As the Knesset's winter session opens, wide cracks are appearing in the Lapid-Bennett alliance. This charming love story, which captivated us all during the spring and summer, is cooling due to the accumulation of disagreements between the two ministers.
Apparently, Lapid and Bennett were not aware of the importance of their alliance, and now they may be destroying it over nonsense.
The alliance created a fresh political bloc of camps that contribute to the State's economy and security. It brought together religious and secular Israelis who serve in the army, work hard and pay taxes. The bloc's two leaders projected a certain liveliness, and there was a sense that something new was beginning and that the future was bright. For the first time in the country's history, the distance between Bnei-Brak and the IDF induction center in Tel Hashomer seemed to be getting dramatically smaller.
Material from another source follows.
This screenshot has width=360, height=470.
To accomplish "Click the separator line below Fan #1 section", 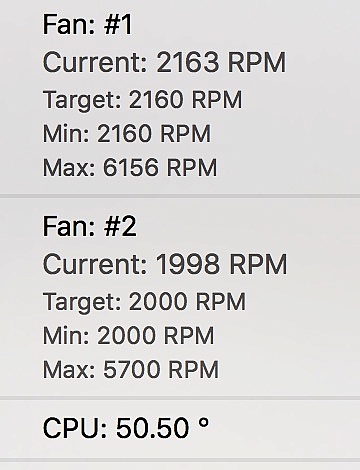I will 180,196.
It appeared as though finally there was a political opportunity to deal with Israel's domestic problems rather than the Sisyphean issues of peace and the territories.
The ultra-Orthodox protested fiercely, but their efforts to paint this development as a secular plot failed because Bennett's Habayit Hayehudi party supported it and because a prominent rabbi was Lapid's No. 2 in the Yesh Atid faction. For a moment there it seemed that before us was a winning coalition that will do wonders for the country.
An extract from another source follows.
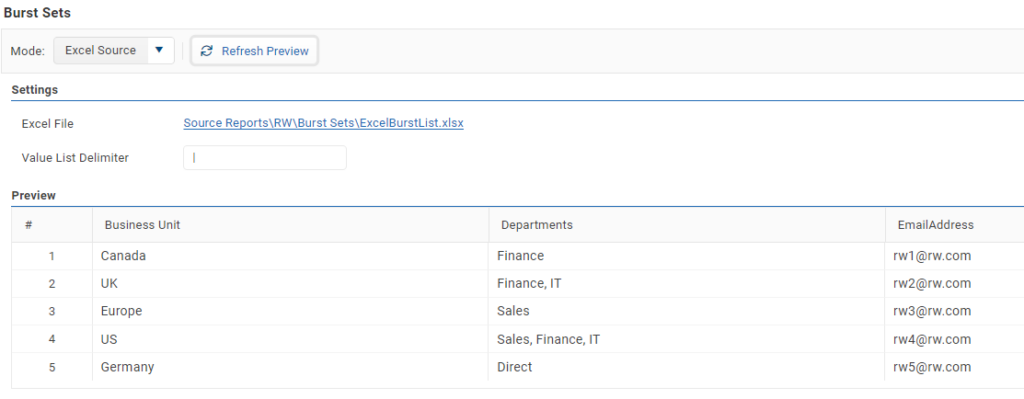Select the UK business unit cell

pyautogui.click(x=291, y=283)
But then the breakdown began. Senior members of Habayit Hayehudi undermined the efforts to carry out a healthy revolution in the Chief Rabbinate. Less senior members began to chip away at the understandings regarding equal share of the burden. Zionist rabbis fell into line with their haredi colleagues in an effort to thwart the policy of reducing government funding for yeshivas that refuse to send their students to the army. For some reason, the alliance with Lapid stirred feelings of guilt within them.
The Yesh Atid party, for its part, joined Amir Peretz's ugly campaign against the hesder yeshivas and conducted itself like an elephant in a china shop with regards to the cut in child allowances. Meanwhile, it also shifted to the left diplomatically. Yair Lapid, who does not believe there is a chance to reach an agreement with Abbas, began to position himself as a peace-seeker on the same level as Tzipi Livni. A slight drop in the polls caused him to forget his loyalty oath to the center.
In stark contrast to his speech in Ariel, Lapid now calls to freeze construction in Judea and Samaria, allows party member Ofer Shelah to support the division of Jerusalem and has even publicly criticized Netanyahu's policy towards Rohani.
If the current situation persists, the haredi factions will soon return to the coalition, Lapid will quit the coalition, and the equal share of the burden initiative will be buried. Wouldn't that be a shame?